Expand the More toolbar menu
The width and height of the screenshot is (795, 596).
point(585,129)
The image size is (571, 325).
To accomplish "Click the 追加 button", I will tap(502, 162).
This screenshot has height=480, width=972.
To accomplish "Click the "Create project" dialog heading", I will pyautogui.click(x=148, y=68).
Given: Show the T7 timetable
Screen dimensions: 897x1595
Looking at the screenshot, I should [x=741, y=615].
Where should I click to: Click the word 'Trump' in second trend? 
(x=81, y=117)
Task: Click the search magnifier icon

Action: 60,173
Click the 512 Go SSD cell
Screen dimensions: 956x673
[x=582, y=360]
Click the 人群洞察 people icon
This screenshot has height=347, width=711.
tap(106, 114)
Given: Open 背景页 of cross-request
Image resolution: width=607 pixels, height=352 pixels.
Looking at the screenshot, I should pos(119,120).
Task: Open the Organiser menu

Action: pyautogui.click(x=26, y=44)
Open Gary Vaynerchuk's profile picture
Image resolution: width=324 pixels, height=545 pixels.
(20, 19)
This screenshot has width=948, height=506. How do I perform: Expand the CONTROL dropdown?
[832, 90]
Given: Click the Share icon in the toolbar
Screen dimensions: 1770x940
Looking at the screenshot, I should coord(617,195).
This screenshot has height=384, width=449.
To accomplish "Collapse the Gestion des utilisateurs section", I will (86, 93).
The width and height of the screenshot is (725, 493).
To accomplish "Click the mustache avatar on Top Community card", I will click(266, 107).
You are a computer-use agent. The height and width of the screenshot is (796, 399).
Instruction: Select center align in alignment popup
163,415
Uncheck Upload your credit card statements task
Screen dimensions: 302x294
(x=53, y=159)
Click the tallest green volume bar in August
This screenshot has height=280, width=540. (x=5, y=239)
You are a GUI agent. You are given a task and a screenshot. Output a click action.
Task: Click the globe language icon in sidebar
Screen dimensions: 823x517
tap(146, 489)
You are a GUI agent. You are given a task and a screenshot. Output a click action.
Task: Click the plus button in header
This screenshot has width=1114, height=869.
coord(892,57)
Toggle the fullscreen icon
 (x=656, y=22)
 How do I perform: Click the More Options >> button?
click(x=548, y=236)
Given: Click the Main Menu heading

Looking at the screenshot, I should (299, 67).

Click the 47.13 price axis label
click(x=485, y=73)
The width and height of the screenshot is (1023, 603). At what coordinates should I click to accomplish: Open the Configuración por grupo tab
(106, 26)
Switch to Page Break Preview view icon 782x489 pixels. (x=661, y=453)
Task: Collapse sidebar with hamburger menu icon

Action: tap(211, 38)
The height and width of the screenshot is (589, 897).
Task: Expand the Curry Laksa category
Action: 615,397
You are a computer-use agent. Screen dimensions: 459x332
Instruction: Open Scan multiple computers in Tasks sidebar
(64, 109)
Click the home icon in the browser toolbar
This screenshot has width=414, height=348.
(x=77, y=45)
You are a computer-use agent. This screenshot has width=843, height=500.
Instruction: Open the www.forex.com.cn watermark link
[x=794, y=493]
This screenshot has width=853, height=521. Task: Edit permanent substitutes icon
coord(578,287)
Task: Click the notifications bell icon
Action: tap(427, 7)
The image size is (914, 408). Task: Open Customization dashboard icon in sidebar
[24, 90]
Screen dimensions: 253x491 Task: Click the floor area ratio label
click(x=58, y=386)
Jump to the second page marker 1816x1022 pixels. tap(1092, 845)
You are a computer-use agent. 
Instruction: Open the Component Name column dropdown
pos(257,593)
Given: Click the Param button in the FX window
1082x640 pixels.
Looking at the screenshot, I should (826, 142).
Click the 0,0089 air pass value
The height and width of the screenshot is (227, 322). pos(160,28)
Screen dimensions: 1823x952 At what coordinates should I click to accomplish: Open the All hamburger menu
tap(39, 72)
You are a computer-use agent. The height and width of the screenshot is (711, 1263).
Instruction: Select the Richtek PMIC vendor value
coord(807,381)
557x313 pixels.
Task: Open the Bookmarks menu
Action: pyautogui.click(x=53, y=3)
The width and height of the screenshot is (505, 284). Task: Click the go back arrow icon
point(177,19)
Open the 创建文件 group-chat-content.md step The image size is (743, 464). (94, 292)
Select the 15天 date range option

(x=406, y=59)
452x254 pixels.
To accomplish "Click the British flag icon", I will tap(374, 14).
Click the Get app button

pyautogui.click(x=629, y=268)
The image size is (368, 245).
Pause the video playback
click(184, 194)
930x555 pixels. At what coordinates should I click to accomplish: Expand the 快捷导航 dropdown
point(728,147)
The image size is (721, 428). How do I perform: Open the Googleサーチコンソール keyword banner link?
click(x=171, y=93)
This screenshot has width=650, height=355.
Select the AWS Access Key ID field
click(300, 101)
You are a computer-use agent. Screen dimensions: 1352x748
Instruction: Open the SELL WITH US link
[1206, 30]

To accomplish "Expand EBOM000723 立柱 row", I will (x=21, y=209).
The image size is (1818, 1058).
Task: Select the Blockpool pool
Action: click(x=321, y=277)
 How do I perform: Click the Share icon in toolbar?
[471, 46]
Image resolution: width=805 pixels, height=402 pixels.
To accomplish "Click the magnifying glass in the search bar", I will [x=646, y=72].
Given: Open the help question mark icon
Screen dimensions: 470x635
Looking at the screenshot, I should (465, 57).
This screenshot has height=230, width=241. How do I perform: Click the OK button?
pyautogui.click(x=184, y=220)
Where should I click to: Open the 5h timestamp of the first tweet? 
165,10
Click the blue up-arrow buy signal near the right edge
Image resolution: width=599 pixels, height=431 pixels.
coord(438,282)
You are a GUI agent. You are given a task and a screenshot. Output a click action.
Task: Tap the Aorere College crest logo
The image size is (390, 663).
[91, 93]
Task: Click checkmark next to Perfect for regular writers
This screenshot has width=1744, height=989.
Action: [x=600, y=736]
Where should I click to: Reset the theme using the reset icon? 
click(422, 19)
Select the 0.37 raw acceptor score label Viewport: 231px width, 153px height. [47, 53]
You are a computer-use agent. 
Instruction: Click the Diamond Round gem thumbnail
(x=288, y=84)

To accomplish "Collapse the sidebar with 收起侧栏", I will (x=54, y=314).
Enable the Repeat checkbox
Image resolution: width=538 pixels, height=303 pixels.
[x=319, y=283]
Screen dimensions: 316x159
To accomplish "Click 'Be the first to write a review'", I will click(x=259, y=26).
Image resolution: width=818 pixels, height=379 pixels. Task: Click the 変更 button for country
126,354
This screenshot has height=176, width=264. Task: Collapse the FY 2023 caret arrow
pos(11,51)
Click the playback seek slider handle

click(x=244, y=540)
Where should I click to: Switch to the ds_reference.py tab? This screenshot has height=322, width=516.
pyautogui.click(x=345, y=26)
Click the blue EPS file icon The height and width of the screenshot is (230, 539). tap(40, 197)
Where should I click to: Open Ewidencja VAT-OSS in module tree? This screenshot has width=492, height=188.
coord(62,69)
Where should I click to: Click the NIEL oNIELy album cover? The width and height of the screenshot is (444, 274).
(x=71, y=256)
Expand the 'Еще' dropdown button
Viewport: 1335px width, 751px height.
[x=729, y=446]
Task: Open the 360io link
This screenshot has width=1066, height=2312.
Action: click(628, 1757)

* **Exercise brief**:
Rewrite the items above, changing every occurrence of "Where should I click to:" to "Where do I click to:" and leaving everything else the same.

* **Expected answer**:
Expand the More toolbar menu
The width and height of the screenshot is (795, 596).
point(585,129)
The image size is (571, 325).
To accomplish "Click the 追加 button", I will tap(502, 162).
This screenshot has height=480, width=972.
To accomplish "Click the "Create project" dialog heading", I will pyautogui.click(x=148, y=68).
Given: Show the T7 timetable
Screen dimensions: 897x1595
Looking at the screenshot, I should [x=741, y=615].
Where do I click to: Click the word 'Trump' in second trend? 
(x=81, y=117)
Task: Click the search magnifier icon

Action: 60,173
Click the 512 Go SSD cell
Screen dimensions: 956x673
[x=582, y=360]
Click the 人群洞察 people icon
This screenshot has height=347, width=711.
tap(106, 114)
Given: Open 背景页 of cross-request
Image resolution: width=607 pixels, height=352 pixels.
Looking at the screenshot, I should pos(119,120).
Task: Open the Organiser menu

Action: pyautogui.click(x=26, y=44)
Open Gary Vaynerchuk's profile picture
Image resolution: width=324 pixels, height=545 pixels.
(20, 19)
This screenshot has width=948, height=506. How do I perform: Expand the CONTROL dropdown?
[832, 90]
Given: Click the Share icon in the toolbar
Screen dimensions: 1770x940
Looking at the screenshot, I should coord(617,195).
This screenshot has height=384, width=449.
To accomplish "Collapse the Gestion des utilisateurs section", I will (86, 93).
The width and height of the screenshot is (725, 493).
To accomplish "Click the mustache avatar on Top Community card", I will click(266, 107).
You are a computer-use agent. The height and width of the screenshot is (796, 399).
Instruction: Select center align in alignment popup
163,415
Uncheck Upload your credit card statements task
Screen dimensions: 302x294
(x=53, y=159)
Click the tallest green volume bar in August
This screenshot has height=280, width=540. (x=5, y=239)
You are a GUI agent. You are given a task and a screenshot. Output a click action.
Task: Click the globe language icon in sidebar
Screen dimensions: 823x517
tap(146, 489)
You are a GUI agent. You are given a task and a screenshot. Output a click action.
Task: Click the plus button in header
This screenshot has width=1114, height=869.
coord(892,57)
Toggle the fullscreen icon
 (x=656, y=22)
 How do I perform: Click the More Options >> button?
click(x=548, y=236)
Given: Click the Main Menu heading

Looking at the screenshot, I should (299, 67).

Click the 47.13 price axis label
click(x=485, y=73)
The width and height of the screenshot is (1023, 603). At what coordinates should I click to accomplish: Open the Configuración por grupo tab
(106, 26)
Switch to Page Break Preview view icon 782x489 pixels. (x=661, y=453)
Task: Collapse sidebar with hamburger menu icon

Action: tap(211, 38)
The height and width of the screenshot is (589, 897).
Task: Expand the Curry Laksa category
Action: 615,397
You are a computer-use agent. Screen dimensions: 459x332
Instruction: Open Scan multiple computers in Tasks sidebar
(64, 109)
Click the home icon in the browser toolbar
This screenshot has width=414, height=348.
(x=77, y=45)
You are a computer-use agent. This screenshot has width=843, height=500.
Instruction: Open the www.forex.com.cn watermark link
[x=794, y=493]
This screenshot has width=853, height=521. Task: Edit permanent substitutes icon
coord(578,287)
Task: Click the notifications bell icon
Action: tap(427, 7)
The image size is (914, 408). Task: Open Customization dashboard icon in sidebar
[24, 90]
Screen dimensions: 253x491 Task: Click the floor area ratio label
click(x=58, y=386)
Jump to the second page marker 1816x1022 pixels. tap(1092, 845)
You are a computer-use agent. 
Instruction: Open the Component Name column dropdown
pos(257,593)
Given: Click the Param button in the FX window
1082x640 pixels.
Looking at the screenshot, I should (826, 142).
Click the 0,0089 air pass value
The height and width of the screenshot is (227, 322). pos(160,28)
Screen dimensions: 1823x952 At what coordinates should I click to accomplish: Open the All hamburger menu
tap(39, 72)
You are a computer-use agent. The height and width of the screenshot is (711, 1263).
Instruction: Select the Richtek PMIC vendor value
coord(807,381)
557x313 pixels.
Task: Open the Bookmarks menu
Action: pyautogui.click(x=53, y=3)
The width and height of the screenshot is (505, 284). Task: Click the go back arrow icon
point(177,19)
Open the 创建文件 group-chat-content.md step The image size is (743, 464). (94, 292)
Select the 15天 date range option

(x=406, y=59)
452x254 pixels.
To accomplish "Click the British flag icon", I will tap(374, 14).
Click the Get app button

pyautogui.click(x=629, y=268)
The image size is (368, 245).
Pause the video playback
click(184, 194)
930x555 pixels. At what coordinates should I click to accomplish: Expand the 快捷导航 dropdown
point(728,147)
The image size is (721, 428). How do I perform: Open the Googleサーチコンソール keyword banner link?
click(x=171, y=93)
This screenshot has width=650, height=355.
Select the AWS Access Key ID field
click(300, 101)
You are a computer-use agent. Screen dimensions: 1352x748
Instruction: Open the SELL WITH US link
[1206, 30]

To accomplish "Expand EBOM000723 立柱 row", I will (x=21, y=209).
The image size is (1818, 1058).
Task: Select the Blockpool pool
Action: click(x=321, y=277)
 How do I perform: Click the Share icon in toolbar?
[471, 46]
Image resolution: width=805 pixels, height=402 pixels.
To accomplish "Click the magnifying glass in the search bar", I will [x=646, y=72].
Given: Open the help question mark icon
Screen dimensions: 470x635
Looking at the screenshot, I should (465, 57).
This screenshot has height=230, width=241. How do I perform: Click the OK button?
pyautogui.click(x=184, y=220)
Where do I click to: Open the 5h timestamp of the first tweet? 
165,10
Click the blue up-arrow buy signal near the right edge
Image resolution: width=599 pixels, height=431 pixels.
coord(438,282)
You are a GUI agent. You are given a task and a screenshot. Output a click action.
Task: Tap the Aorere College crest logo
The image size is (390, 663).
[91, 93]
Task: Click checkmark next to Perfect for regular writers
This screenshot has width=1744, height=989.
Action: [x=600, y=736]
Where do I click to: Reset the theme using the reset icon? 
click(422, 19)
Select the 0.37 raw acceptor score label Viewport: 231px width, 153px height. [47, 53]
You are a computer-use agent. 
Instruction: Click the Diamond Round gem thumbnail
(x=288, y=84)

To accomplish "Collapse the sidebar with 收起侧栏", I will (x=54, y=314).
Enable the Repeat checkbox
Image resolution: width=538 pixels, height=303 pixels.
[x=319, y=283]
Screen dimensions: 316x159
To accomplish "Click 'Be the first to write a review'", I will click(x=259, y=26).
Image resolution: width=818 pixels, height=379 pixels. Task: Click the 変更 button for country
126,354
This screenshot has height=176, width=264. Task: Collapse the FY 2023 caret arrow
pos(11,51)
Click the playback seek slider handle

click(x=244, y=540)
Where do I click to: Switch to the ds_reference.py tab? This screenshot has height=322, width=516.
pyautogui.click(x=345, y=26)
Click the blue EPS file icon The height and width of the screenshot is (230, 539). tap(40, 197)
Where do I click to: Open Ewidencja VAT-OSS in module tree? This screenshot has width=492, height=188.
coord(62,69)
Where do I click to: Click the NIEL oNIELy album cover? The width and height of the screenshot is (444, 274).
(x=71, y=256)
Expand the 'Еще' dropdown button
Viewport: 1335px width, 751px height.
[x=729, y=446]
Task: Open the 360io link
This screenshot has width=1066, height=2312.
Action: click(628, 1757)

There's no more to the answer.